I've only got the one tour - being a Res Med A, they are hard to come by - but Bosnia was good life experience.  However - for my big leave, I could have taken a plane ticket home, or applied the funds for it towards travel.

I spent 7 days skiing the Swiss Alps.  3 days in Zurich touring beer and chocolate factories.  A very good time was had by all.

I've also been sent to Ottawa for a week - besides the trepidation of a Cpl walking into THE Puzzle Palace, I had never been before - so I got to see the War Museum, the Tomb of the Unknown Soldier, Parliament Hill.  The people were friendly, and I got to go to some the very places that drive my career.

So: the Netherlands, Switzerland, Austria, Hungary, and Ottawa.

I don't recommend Wainwright, AB, though.

cliffy.


----------



## mclipper (20 Aug 2004)

California!!!!!!!    ;D   Okay.....Fort Ord....but got to see the surrounding areas.   Beautiful.    ;D


----------



## Bograt (20 Aug 2004)

I wasn't posted, but I was in the back seat of the dodge aries station wagon when my father was. Top 5

1. North Bay... okay just joking..

1. Kelly AFB San Antonio
2. Tyndall AFB Pannama City Florida
3. Comox, BC
4. Sacramento California
5. Greenwood NS, yes believe it or not.


----------



## Bograt (20 Aug 2004)

Riggah052 said:
			
		

> Cornerbrook Nfld.   friendly people, great beer, skiing was incredible one of the best assignments of my career.

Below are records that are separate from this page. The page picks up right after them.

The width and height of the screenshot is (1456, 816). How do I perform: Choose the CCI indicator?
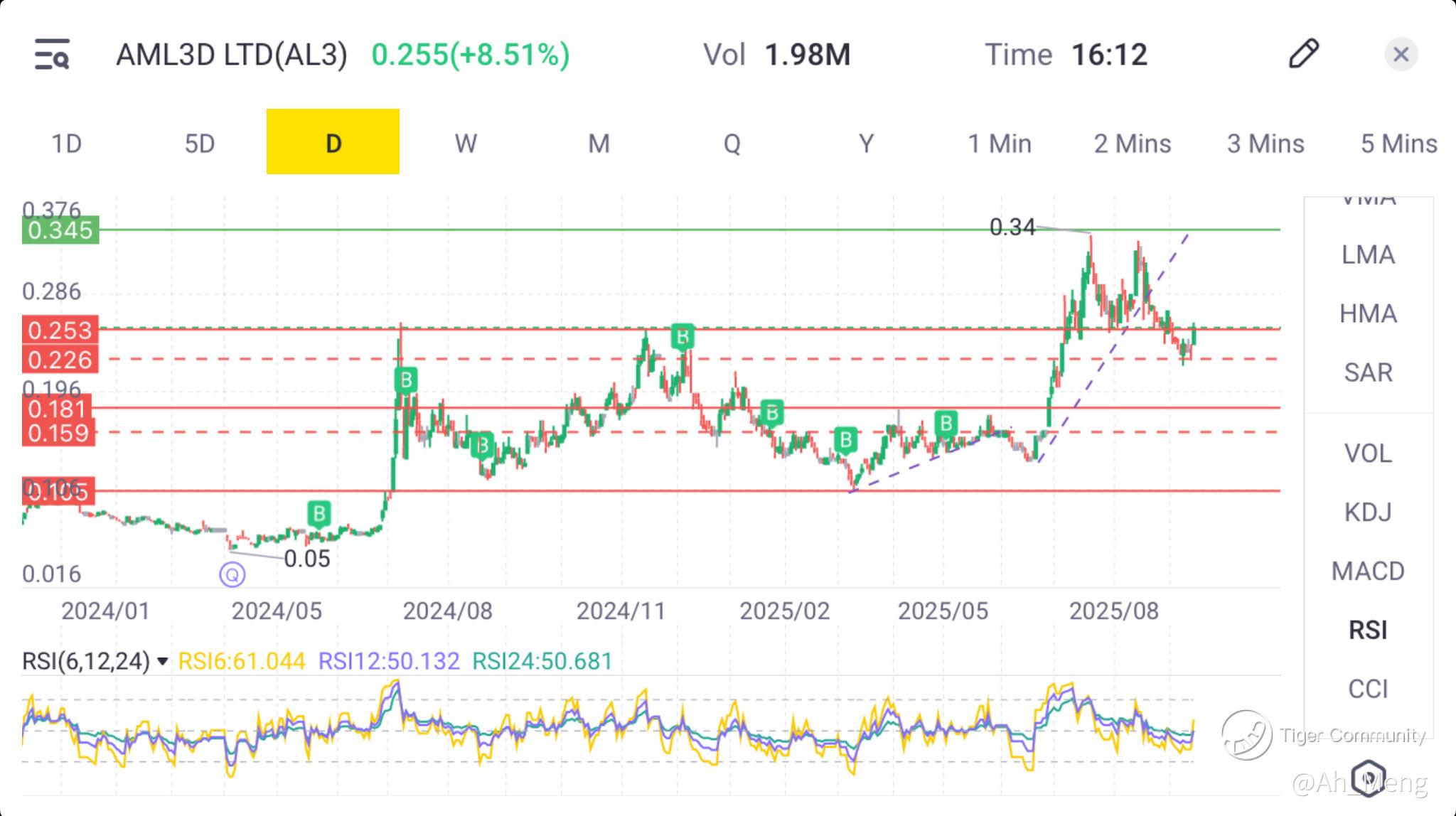point(1368,688)
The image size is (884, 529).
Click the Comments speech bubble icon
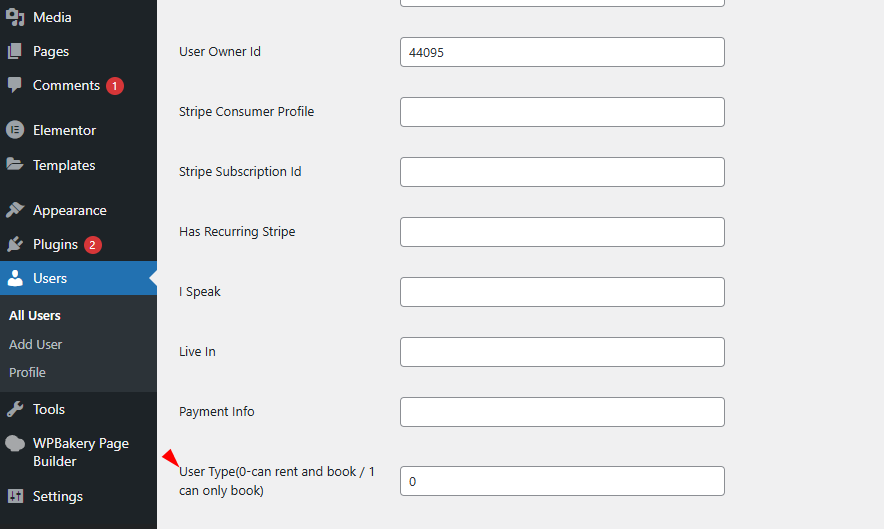[15, 85]
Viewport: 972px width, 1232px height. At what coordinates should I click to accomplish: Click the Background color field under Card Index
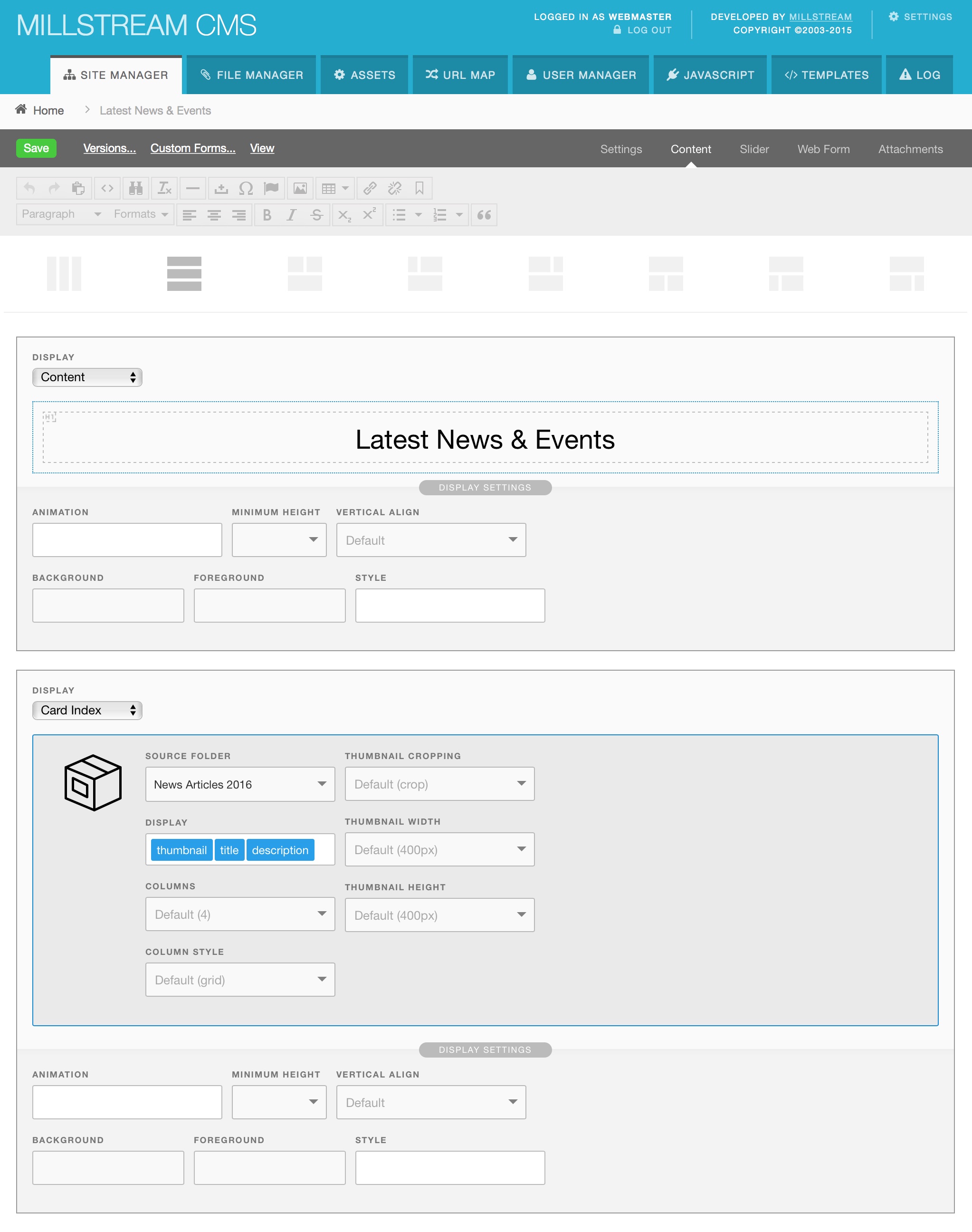click(x=108, y=1168)
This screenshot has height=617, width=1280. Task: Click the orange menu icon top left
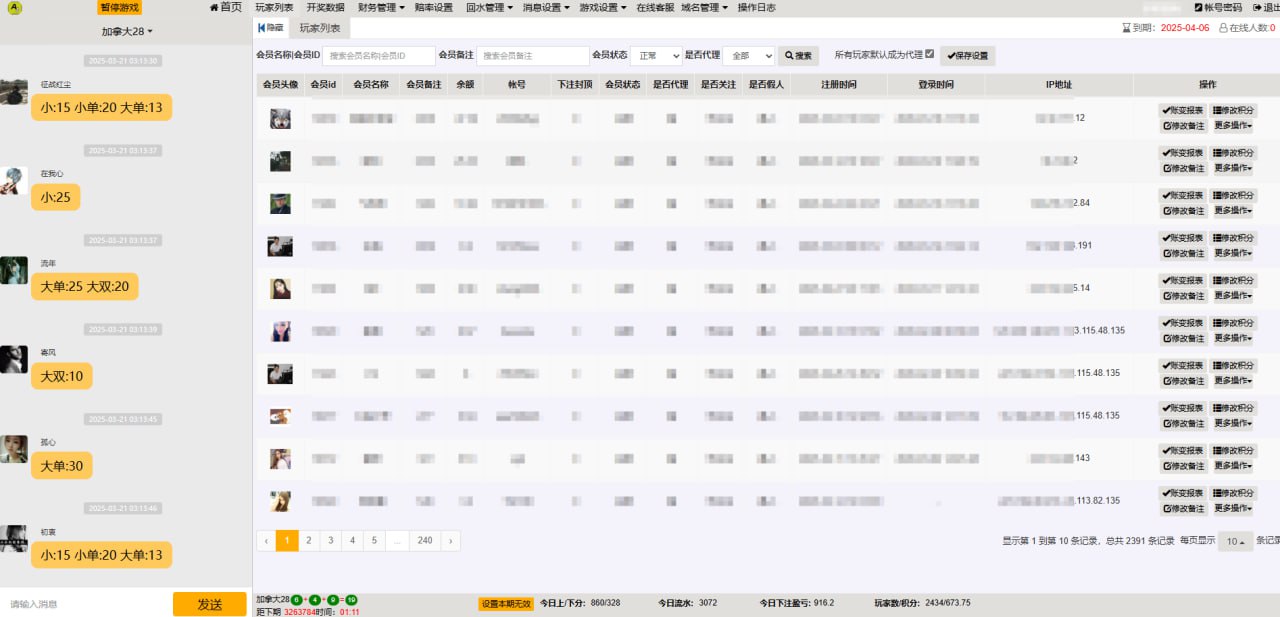tap(13, 7)
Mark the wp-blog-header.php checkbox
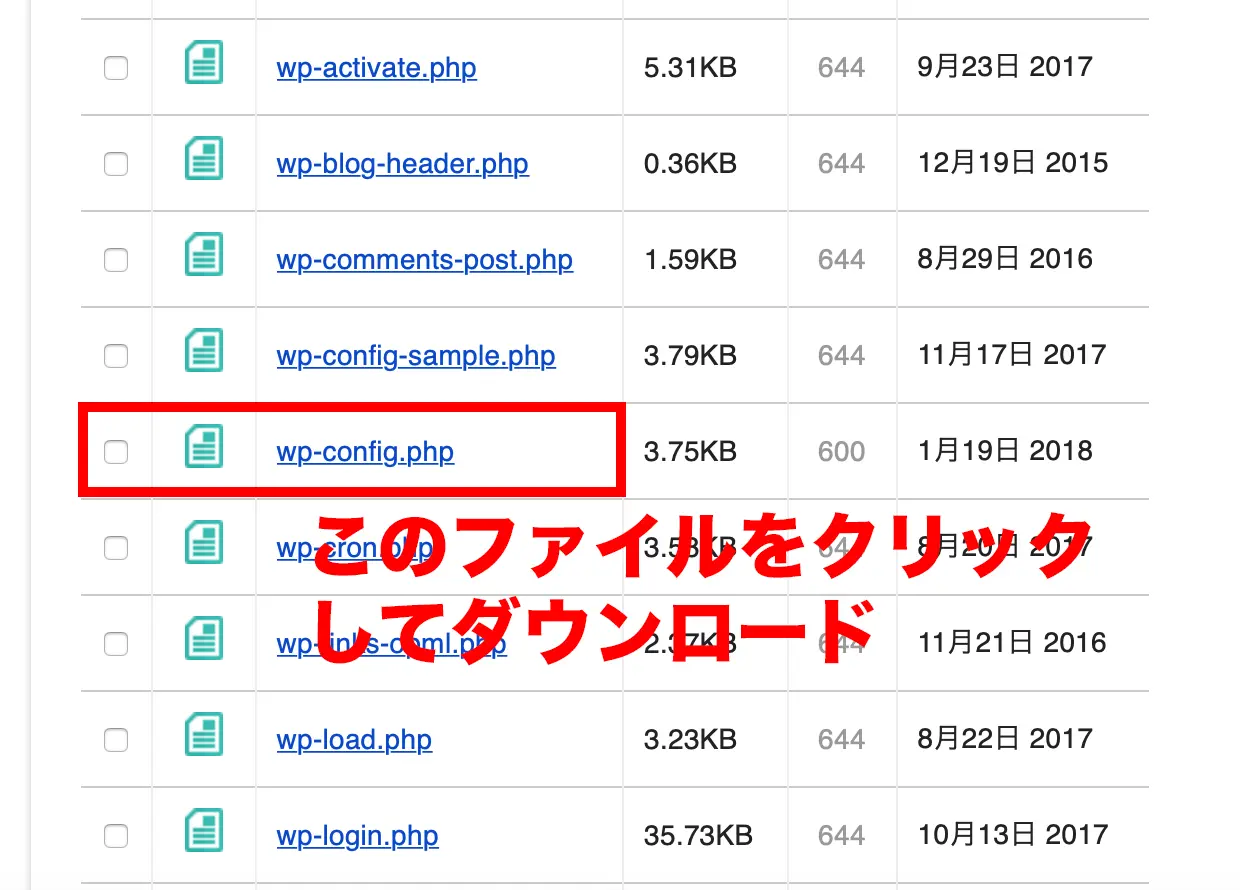The height and width of the screenshot is (890, 1240). click(117, 164)
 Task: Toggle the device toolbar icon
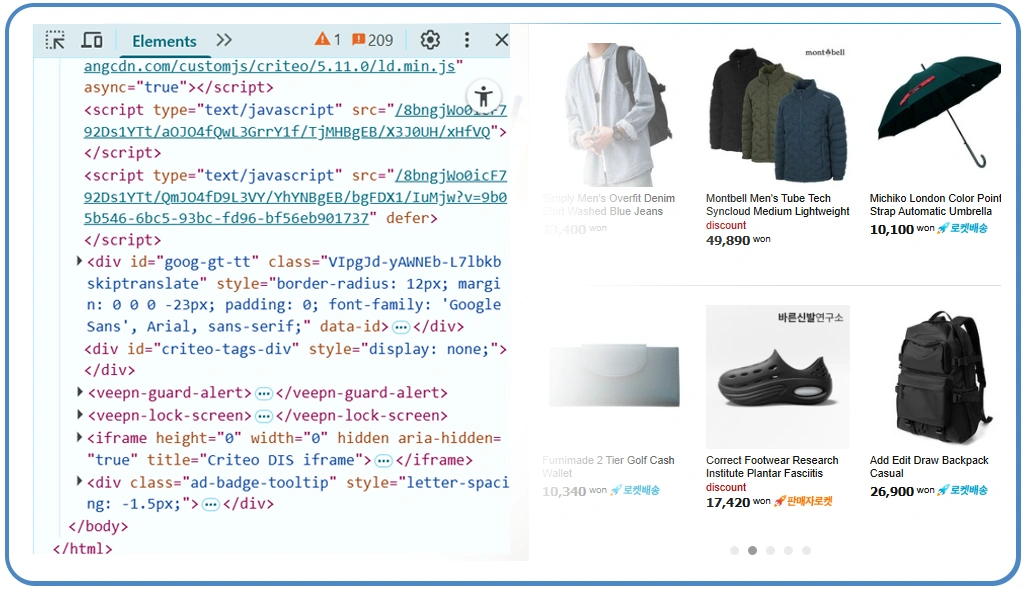point(92,40)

Ya, I guess it is nice here.


----------



## RCA (20 Aug 2004)

Southern Germany, from the top of a M109  during Flyover


----------



## Armymedic (20 Aug 2004)

Home to my family, wife and two children.


No matter where I go...Its always where I want to come back to.


----------



## gkeir (21 Aug 2004)

Golan Heights...sure wish I could remember the middle 4 months. ;D


----------



## Scott (22 Aug 2004)

I loved Aldershot, I stayed in tent city there for two summers running, hotter than hell during the day but nice and cool at night. Too many bars were off limits though. Acadia University was a real fun place to visit for the summer students!!!

My father was posted to Bermuda in the early 70's as an MP, loved every second of it. He took our family there the year the base was closed (93?) and I could easily see why it was so loved.

Dad had a buddy who did five tours in Alert, Dad said he liked to drink and mouth off to Officers.


----------



## MG34 (23 Aug 2004)

Afghanistan, because I can actually do my job over there without some bean counter looking over my shoulder all the time.


----------



## Armymedic (23 Aug 2004)

MG34 said:
			
		

> Afghanistan, because I can actually do my job over there without some bean counter looking over my shoulder all the time.



MG,
The bean counters were there too. But only for 31 days, and they were too scared to leave camp. Thats why you didn't see them...


----------



## Maverick (23 Aug 2004)

bean counter? whats that?


----------



## Coyote43D (23 Aug 2004)

Armymedic said:
			
		

> MG,
> The bean counters were there too. But only for 31 days, and they were too scared to leave camp. Thats why you didn't see them...



It figures, just long enough to get a medal.


----------



## Spr.Earl (23 Aug 2004)

Budapest on 72hr R&R. 
Beat's Opatia any day.


----------